Abel, 40 ans, un des habitants de la vallée de Montagne Sainte à dans le 3ème arrondissement de Libreville, est témoin de la transformation de son quartier depuis quelques semaines. Ce secteur de la ville devient, avec la construction d’une voie de contournement, l’un des marqueurs des politiques publiques du pays en matière de modernisation des infrastructures urbaines.
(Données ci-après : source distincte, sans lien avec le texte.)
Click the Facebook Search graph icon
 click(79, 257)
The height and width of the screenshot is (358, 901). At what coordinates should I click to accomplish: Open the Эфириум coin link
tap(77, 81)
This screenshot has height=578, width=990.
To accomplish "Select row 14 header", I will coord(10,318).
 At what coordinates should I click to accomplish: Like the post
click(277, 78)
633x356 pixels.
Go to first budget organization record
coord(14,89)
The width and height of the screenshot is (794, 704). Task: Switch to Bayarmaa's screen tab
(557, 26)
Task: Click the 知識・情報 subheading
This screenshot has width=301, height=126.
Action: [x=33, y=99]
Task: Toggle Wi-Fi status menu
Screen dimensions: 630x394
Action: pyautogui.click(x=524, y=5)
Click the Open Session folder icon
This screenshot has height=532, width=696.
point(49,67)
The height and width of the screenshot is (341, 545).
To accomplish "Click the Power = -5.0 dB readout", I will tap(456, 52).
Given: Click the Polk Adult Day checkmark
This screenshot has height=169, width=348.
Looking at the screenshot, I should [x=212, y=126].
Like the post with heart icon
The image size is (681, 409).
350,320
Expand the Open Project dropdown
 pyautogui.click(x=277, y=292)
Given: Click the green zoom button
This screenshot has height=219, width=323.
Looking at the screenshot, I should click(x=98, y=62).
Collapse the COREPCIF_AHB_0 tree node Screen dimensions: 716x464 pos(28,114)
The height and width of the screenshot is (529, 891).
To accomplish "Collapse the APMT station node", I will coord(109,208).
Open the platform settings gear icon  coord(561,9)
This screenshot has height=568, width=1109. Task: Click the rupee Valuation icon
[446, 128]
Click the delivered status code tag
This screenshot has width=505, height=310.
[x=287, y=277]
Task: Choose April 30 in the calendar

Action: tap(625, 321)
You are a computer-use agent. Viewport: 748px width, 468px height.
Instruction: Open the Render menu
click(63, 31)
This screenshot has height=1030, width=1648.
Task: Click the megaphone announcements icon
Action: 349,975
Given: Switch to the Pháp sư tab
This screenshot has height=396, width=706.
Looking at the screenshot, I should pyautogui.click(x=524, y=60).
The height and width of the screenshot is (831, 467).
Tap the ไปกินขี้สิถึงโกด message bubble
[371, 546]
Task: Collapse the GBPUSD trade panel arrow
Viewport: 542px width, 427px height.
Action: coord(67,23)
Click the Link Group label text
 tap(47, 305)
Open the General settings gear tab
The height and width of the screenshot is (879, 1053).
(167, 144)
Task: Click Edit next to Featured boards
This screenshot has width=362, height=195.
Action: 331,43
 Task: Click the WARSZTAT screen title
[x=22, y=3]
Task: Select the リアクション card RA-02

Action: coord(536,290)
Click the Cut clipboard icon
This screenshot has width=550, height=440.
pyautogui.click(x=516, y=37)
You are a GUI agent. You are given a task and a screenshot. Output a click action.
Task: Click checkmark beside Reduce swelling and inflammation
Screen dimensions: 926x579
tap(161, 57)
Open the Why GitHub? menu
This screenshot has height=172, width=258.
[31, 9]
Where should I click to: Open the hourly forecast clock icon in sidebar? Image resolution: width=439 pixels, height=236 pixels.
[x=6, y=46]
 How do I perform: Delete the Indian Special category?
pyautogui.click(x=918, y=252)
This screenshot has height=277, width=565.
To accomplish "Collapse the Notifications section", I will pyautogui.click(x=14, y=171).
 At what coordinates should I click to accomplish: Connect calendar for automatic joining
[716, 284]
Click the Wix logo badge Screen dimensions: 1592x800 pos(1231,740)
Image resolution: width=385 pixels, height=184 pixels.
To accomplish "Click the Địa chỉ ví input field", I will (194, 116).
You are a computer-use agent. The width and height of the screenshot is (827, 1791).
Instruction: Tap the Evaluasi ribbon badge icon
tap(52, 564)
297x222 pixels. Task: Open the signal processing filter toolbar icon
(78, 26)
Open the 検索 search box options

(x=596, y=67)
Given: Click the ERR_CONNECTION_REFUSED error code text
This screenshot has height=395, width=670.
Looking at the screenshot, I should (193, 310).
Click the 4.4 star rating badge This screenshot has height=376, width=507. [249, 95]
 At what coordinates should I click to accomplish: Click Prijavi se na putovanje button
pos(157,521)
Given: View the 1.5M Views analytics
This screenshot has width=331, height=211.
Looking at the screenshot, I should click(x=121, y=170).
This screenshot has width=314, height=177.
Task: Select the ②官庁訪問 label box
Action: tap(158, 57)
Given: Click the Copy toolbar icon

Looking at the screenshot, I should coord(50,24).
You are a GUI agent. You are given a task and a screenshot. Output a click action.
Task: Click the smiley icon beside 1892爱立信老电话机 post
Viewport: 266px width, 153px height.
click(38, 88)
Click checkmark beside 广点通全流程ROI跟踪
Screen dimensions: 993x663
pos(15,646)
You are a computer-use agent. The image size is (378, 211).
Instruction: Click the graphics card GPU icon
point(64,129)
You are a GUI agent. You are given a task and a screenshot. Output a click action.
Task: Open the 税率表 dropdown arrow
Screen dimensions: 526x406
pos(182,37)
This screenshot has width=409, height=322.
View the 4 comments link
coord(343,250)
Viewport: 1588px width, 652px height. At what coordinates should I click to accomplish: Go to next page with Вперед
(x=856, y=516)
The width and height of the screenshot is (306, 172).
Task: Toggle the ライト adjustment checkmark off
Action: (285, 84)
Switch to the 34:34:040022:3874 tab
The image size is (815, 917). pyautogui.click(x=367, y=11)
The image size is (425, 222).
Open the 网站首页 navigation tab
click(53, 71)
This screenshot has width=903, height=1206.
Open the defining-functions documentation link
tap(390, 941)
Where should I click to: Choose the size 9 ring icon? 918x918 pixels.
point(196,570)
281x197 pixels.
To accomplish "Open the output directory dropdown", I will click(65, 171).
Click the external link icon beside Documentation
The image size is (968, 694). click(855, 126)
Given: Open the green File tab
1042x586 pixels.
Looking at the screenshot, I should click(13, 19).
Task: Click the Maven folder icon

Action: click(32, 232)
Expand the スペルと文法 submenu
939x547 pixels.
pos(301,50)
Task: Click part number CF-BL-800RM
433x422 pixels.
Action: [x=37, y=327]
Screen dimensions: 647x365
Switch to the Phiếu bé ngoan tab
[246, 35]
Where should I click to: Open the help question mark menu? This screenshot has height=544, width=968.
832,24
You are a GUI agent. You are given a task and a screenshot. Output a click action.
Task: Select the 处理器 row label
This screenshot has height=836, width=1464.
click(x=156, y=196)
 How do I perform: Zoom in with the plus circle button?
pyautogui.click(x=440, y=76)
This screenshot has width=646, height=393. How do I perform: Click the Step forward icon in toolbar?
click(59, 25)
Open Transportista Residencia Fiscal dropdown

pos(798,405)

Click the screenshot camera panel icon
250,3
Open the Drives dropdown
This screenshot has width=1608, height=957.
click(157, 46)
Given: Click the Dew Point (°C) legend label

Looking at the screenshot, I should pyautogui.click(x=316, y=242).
«C’est la seule voie secondaire la plus appréciée en ce moment avec des lampadaires, du wifi, des aires de jeu et des jardins publics. C’est une offre du président. Maintenant l’entretien dépend des habitants du quartier et du maire qui est le garant de la ville», lance-t-il, sous forme d’appel à une prise de conscience collective pour préserver cet espace public.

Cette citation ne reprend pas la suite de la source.